**Supplied text:**
3.1.2 Systematic principle
Energy development is an organic system, with close links between the main elements and various fields of the economy and society. The index system is not a simple pile of indicators, but a distinct entity. The indexes of various aspects are at different levels, forming a certain hierarchy between the individual indexes, and the index layers. There is a clear logical relationship. A single index in the system can reflect a certain aspect of the development of energy strategy, and the accumulation of indicators can reflect the overall situation. The Department of Electrical Engineering and Applied Electronic Technology, of Tsinghua University, has put forward a comprehensive energy utilization index
[9], and an Energy Internet comprehensive energy efficiency evaluation method
[10], which are suitable for energy efficiency assessment, in multi-energy cooperative parks.
3.1.3 Comparable principle
Evaluation results can be compared horizontally or vertically. We can find differences in regional resource endowments, energy systems, ecological conditions, technical levels, policy guarantees, and economic developments, in different areas, by comparing energy strategy development indicators from different regions, and the direction, level and speed of the development of energy strategy in the same areas, by comparing the index for the same area over time. The energy conversion coefficient (ecc/ ECC) index was constructed by the Department of Architectural Technology Science, of Tsinghua University, and the energy efficiency of a series of energy use links have been compared and evaluated
[11].
3.1.4 Scientific principle
The main scientific principle embodied in the choice of index, is to exclude the influence of subjective factors as much as possible. A quantitative index is the main component, with a qualitative index being supplemental. The index system tries to objectively and accurately reflect the reality and future potential of the development of energy strategy. This is the main guiding principle of the energy strategic development evaluation index design, thus ensuring that the results of the evaluation index can objectively reflect the trend of the development of energy strategy, its reality level, and the speed of change.
3.1.5 Maneuverable principle
Inconsistency between the rationality of the theoretical model, and the availability of data, is one design issue with the evaluation index for energy strategy development. A theoretically ideal measurement index is often difficult to obtain in reality, while data that is easily available may not be relevant to the requirements of the index. Therefore, the design of the evaluation index for energy strategy development aims to achieve a balance between theory and data availability. For example, at present, the specific algorithm for renewable energy efficiency has not been unified. The North China Electric Power University and the China Institute of Architectural Design and Research have defined renewable energy substitution and renewable energy utilization, and provided a renewable energy utilization algorithm
[12]. In addition, it is difficult to compare different energy sources. In general, the calculation method of primary energy consumption is used to convert different kinds of energy sources, such as coal and natural gas, into standard coal equivalents, according to their calorific values. Using coal consumption and energy production from a coal-fired power plant to create a standard unit of energy production, electrical energy produced from any source can be converted into standard coal equivalents [13,14].
3.1.6 The dynamic optimization principle.
Energy development is a dynamic process. The upgrading of energy infrastructure, the change of energy technology and data availability, the emergence of new data sources, and the adjustment of evaluation targets will lead to the dynamic evolution of the evaluation index of the development of energy strategy. On the premise of maintaining the basic stability of the overall framework of the index system, a comprehensive balance between energy development stage, and the dynamic supplementary adjustment of the indicators, can be made, to reflect the state of energy development in a more comprehensive and objective way. The city index system has dynamic and flexible components, for different types of cities, and provides guidance to help these different cities make decisions during different periods of strategy development and implementation.

**Required actions:**
(a) Summarize the passage on principles for an energy strategy evaluation index in two sentences.
(b) Update the passage on principles for an energy strategy evaluation index, starting at "3.1.6 The dynamic" and ending at "development and implementation.", so that "cities" becomes "regions".

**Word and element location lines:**
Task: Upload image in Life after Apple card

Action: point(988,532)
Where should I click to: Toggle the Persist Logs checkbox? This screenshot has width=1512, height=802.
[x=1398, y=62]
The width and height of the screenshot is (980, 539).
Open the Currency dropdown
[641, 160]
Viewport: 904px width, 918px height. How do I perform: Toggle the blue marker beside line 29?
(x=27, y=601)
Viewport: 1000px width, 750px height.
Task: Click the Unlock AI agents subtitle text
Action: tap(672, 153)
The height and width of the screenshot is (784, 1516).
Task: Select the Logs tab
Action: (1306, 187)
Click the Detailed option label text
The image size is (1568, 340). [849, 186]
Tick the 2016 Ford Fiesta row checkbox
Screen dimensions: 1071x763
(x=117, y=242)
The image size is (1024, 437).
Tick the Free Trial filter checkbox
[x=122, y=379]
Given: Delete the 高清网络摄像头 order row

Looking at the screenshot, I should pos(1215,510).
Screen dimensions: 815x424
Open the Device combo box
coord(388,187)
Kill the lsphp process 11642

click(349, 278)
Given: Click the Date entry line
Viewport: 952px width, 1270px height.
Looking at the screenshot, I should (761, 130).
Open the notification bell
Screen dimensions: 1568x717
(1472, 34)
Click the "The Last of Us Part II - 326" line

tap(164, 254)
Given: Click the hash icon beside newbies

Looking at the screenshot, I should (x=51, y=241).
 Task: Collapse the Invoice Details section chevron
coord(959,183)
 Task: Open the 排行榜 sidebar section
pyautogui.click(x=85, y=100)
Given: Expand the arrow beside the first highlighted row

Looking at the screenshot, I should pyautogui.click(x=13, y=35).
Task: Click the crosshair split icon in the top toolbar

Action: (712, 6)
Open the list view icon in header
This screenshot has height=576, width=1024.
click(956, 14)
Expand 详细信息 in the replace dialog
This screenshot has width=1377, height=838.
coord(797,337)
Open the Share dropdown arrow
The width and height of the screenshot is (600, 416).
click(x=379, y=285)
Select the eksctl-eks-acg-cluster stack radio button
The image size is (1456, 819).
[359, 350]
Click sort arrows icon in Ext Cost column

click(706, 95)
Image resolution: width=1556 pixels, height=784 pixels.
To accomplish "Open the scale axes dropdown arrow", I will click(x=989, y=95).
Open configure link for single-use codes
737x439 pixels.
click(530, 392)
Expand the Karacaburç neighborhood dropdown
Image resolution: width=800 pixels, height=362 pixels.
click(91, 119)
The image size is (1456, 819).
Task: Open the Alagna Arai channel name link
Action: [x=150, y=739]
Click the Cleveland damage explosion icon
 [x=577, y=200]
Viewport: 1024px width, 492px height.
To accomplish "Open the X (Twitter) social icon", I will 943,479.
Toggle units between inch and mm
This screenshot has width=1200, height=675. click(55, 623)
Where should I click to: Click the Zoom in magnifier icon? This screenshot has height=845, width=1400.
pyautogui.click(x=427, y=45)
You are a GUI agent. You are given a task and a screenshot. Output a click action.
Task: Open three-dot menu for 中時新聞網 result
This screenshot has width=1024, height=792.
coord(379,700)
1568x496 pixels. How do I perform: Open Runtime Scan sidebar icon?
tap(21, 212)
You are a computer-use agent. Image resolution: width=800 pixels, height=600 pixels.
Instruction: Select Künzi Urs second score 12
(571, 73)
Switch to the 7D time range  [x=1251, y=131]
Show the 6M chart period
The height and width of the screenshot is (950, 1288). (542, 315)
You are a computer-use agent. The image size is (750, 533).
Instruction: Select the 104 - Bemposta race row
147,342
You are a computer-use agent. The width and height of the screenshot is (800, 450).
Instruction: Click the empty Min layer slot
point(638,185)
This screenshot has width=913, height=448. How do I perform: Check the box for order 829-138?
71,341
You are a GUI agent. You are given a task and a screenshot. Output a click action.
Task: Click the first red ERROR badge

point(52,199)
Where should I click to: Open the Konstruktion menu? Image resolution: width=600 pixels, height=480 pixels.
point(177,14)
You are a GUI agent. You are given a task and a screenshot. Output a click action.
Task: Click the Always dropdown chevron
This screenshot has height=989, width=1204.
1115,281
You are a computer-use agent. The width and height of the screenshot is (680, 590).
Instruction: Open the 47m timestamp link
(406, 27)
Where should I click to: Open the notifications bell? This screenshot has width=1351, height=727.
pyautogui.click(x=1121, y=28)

**Expected responses:**
(a) The passage sets out principles for designing an evaluation index system for energy strategy development: it should be systematic, comparable, scientific, maneuverable, and dynamically optimized. Under these principles, the indicators form a hierarchy, can be compared across regions and over time, rely mainly on quantitative measures, balance theory against data availability, and adjust as energy development changes.

(b)
3.1.6 The dynamic optimization principle.
Energy development is a dynamic process. The upgrading of energy infrastructure, the change of energy technology and data availability, the emergence of new data sources, and the adjustment of evaluation targets will lead to the dynamic evolution of the evaluation index of the development of energy strategy. On the premise of maintaining the basic stability of the overall framework of the index system, a comprehensive balance between energy development stage, and the dynamic supplementary adjustment of the indicators, can be made, to reflect the state of energy development in a more comprehensive and objective way. The city index system has dynamic and flexible components, for different types of regions, and provides guidance to help these different regions make decisions during different periods of strategy development and implementation.